At 165, I started noticing that I was jumping forward on the third pull, and then having to step back to get my balance. Probably indicative of me not extending my hips all the way on the second pull. So I spent a couple reps at 165 fixing that, and moved the weight up to 185.
For my first couple reps at 185, I was still trying to power clean the weight. I managed to pull it off on the first weight, but I wasn't all the way under the bar, so I couldn't get my elbows up high enough. When that happens, instead of having weight land on my shoulders, it pushes down my forearms to my elbows, which hurts. I took a couple extra minutes, to make sure my arms were okay, and went for it again, but didn't get the bar up high enough—or, more importanly, myself down low enough—to catch the clean. It also felt like the bar was out too far in front of me.
185 lbs is still 30 lbs less than my best clean, so I was feeling a little frustrated that I was having so much trouble with it today. I took a step back, and decided to work on my clean pulls for a couple reps. First pull: keeping my back straight, and pushing my weight back to my heels, and my knees back out of the way. This was key. If I could finish the first pull with my weight on my heels, and my knees out of the way, I'd be in good position to send the bar straight up instead of out in front, away from my body. Second pull: driving my hips up, and pulling the bar back into it, hips fully extended. I hit three reps, with the bar coming up right against my belly, and on one rep actually bumping up against the bottom of my ribs. I'd never had that happen before, and I'm not sure it's good, but it's certainly a correction of what I had been doing wrong.
So I did a couple more reps as full squat cleans at 185, and was able to drop underneath much more readily. On the first rep, I tried to stand up with it to quickly, and ended up stepping forward. I managed to finish the rep, but the jerk was a little weak. My coach, Doug, wisely advised me to wait in the squat until I was stable, and not rush up out of it. I took his advice for the next rep, and felt much more solid. Even the jerk was completely stable.

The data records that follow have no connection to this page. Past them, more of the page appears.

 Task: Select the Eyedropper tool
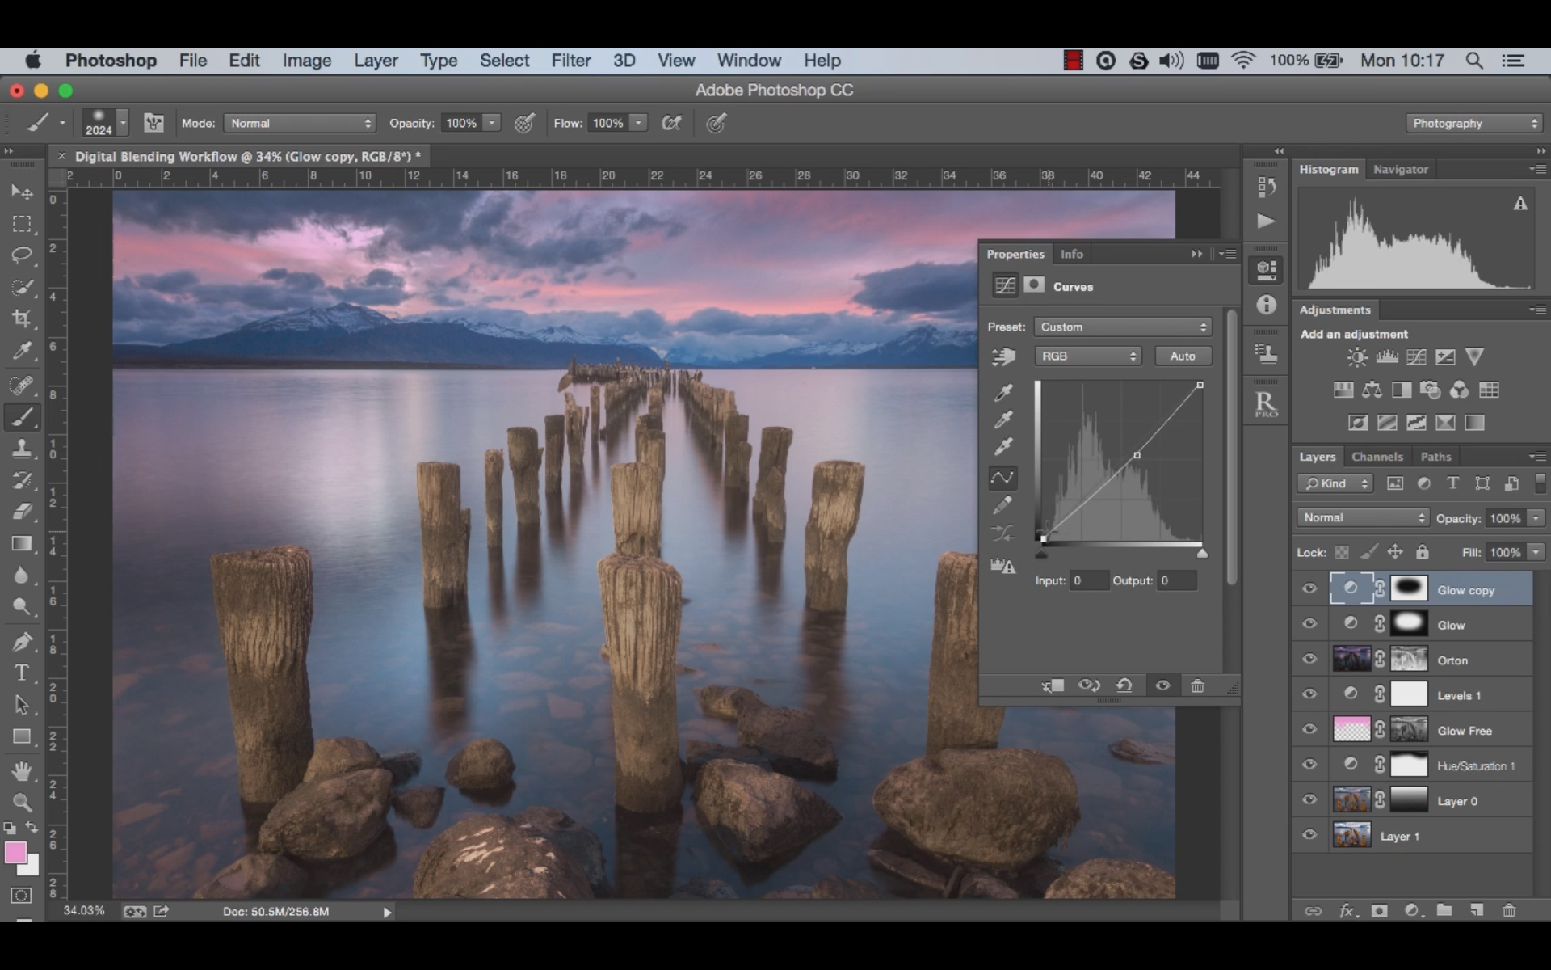pos(23,351)

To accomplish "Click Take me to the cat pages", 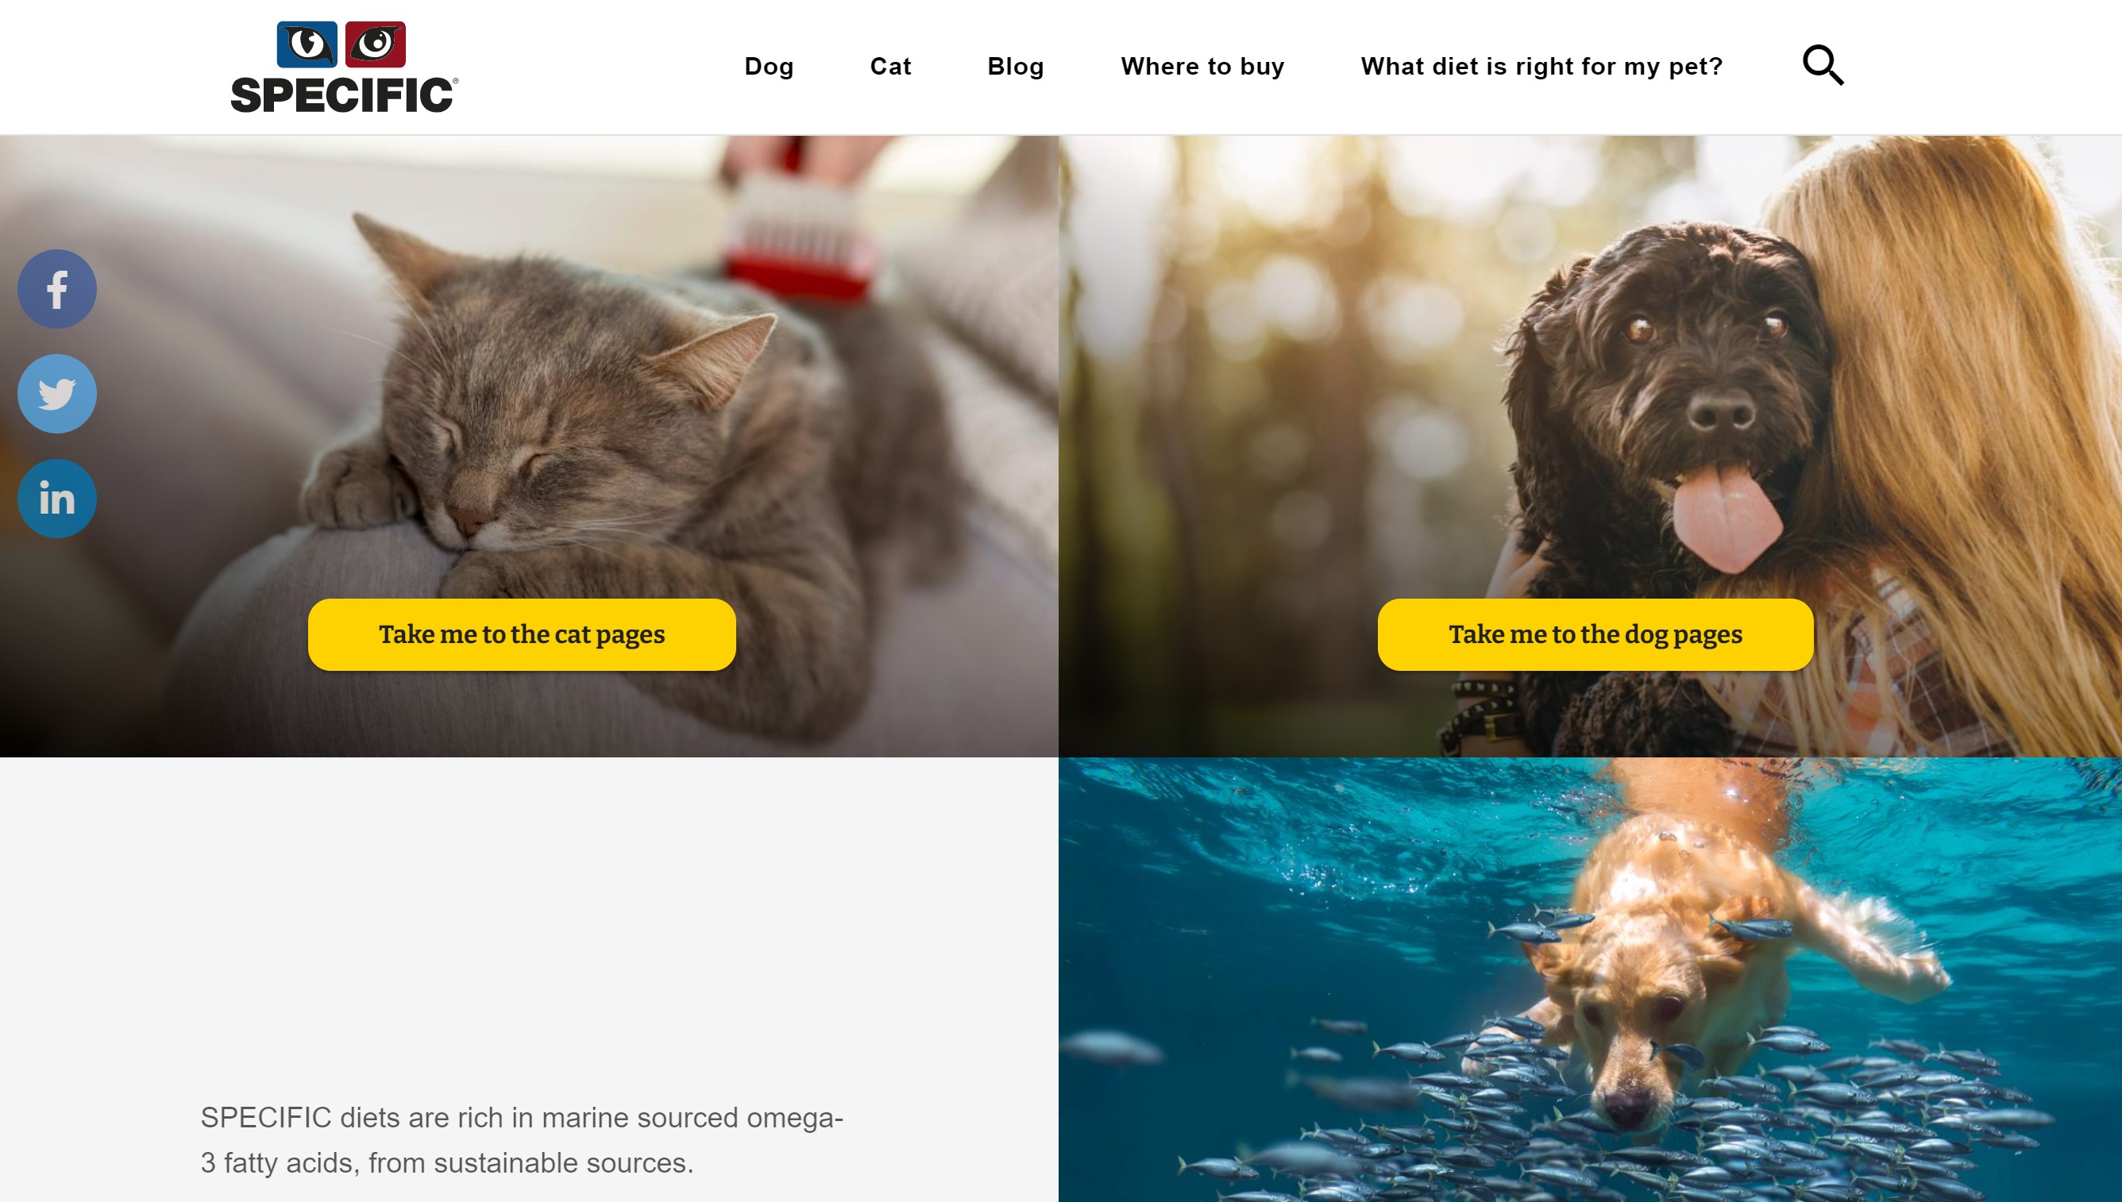I will pos(522,634).
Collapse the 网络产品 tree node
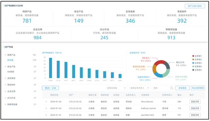This screenshot has width=210, height=121. pos(5,55)
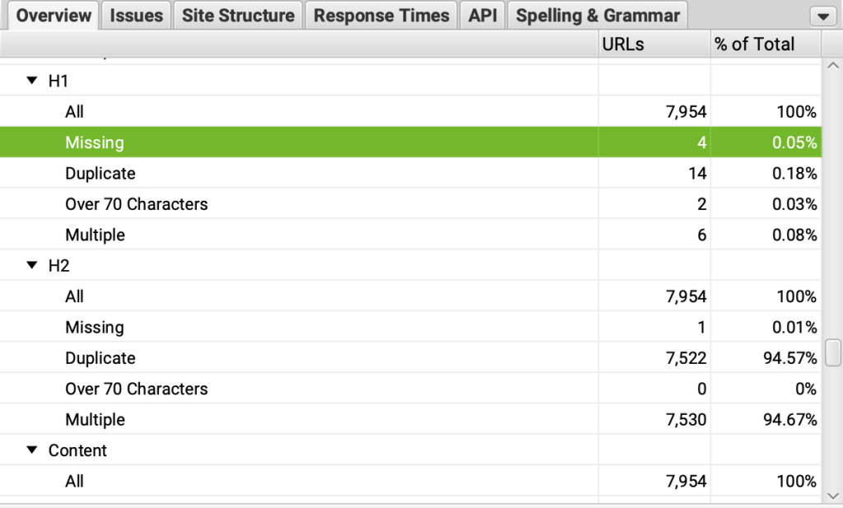Viewport: 843px width, 508px height.
Task: Click the vertical scrollbar thumb
Action: pyautogui.click(x=833, y=352)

My confidence was coming back, so I decided to try for 200 lbs, a ten pound clean and jerk PR and a four pound jerk PR. I approached the bar a couple times before I decided I was ready to lift it. Got some water. Finally, I stepped up to the bar, set my back, loaded my hips, and pulled the weight off the ground. I felt my voice start to groan, while in my head I was thinking, "Knees back. Knees back. Knees back." The groan became a roar. "EXPLODE!" I told myself. As the bar became weightless, I let myself drop under it. "ELBOWS!" I threw my elbows up, and as the weight landed on my shoulders, I started to drive it up. I was doing exactly what Doug had told me not to do! And the weight was clearly going forward. I had to chase it four or five paces to get my balance under it, but I could tell the whole time that I wasn't going to lose it. The jerk was over before I knew it. It wasn't the prettiest, but I had the bar overhead and I was standing upright underneath it. So I threw it on the ground. Sometimes that's the most satisfying part of the lift.
Before I went home, I did one more clean at 200 lbs, remembering to catch my balance before standing up with it. Then I missed the jerk. But I didn't mind. I had my PR. Next time I'm going to try to get a picture of me cleaning heavy weight with my ridiculous new moustache. It's gonna be awesome.
Oh, yeah. Did I forget to mention that?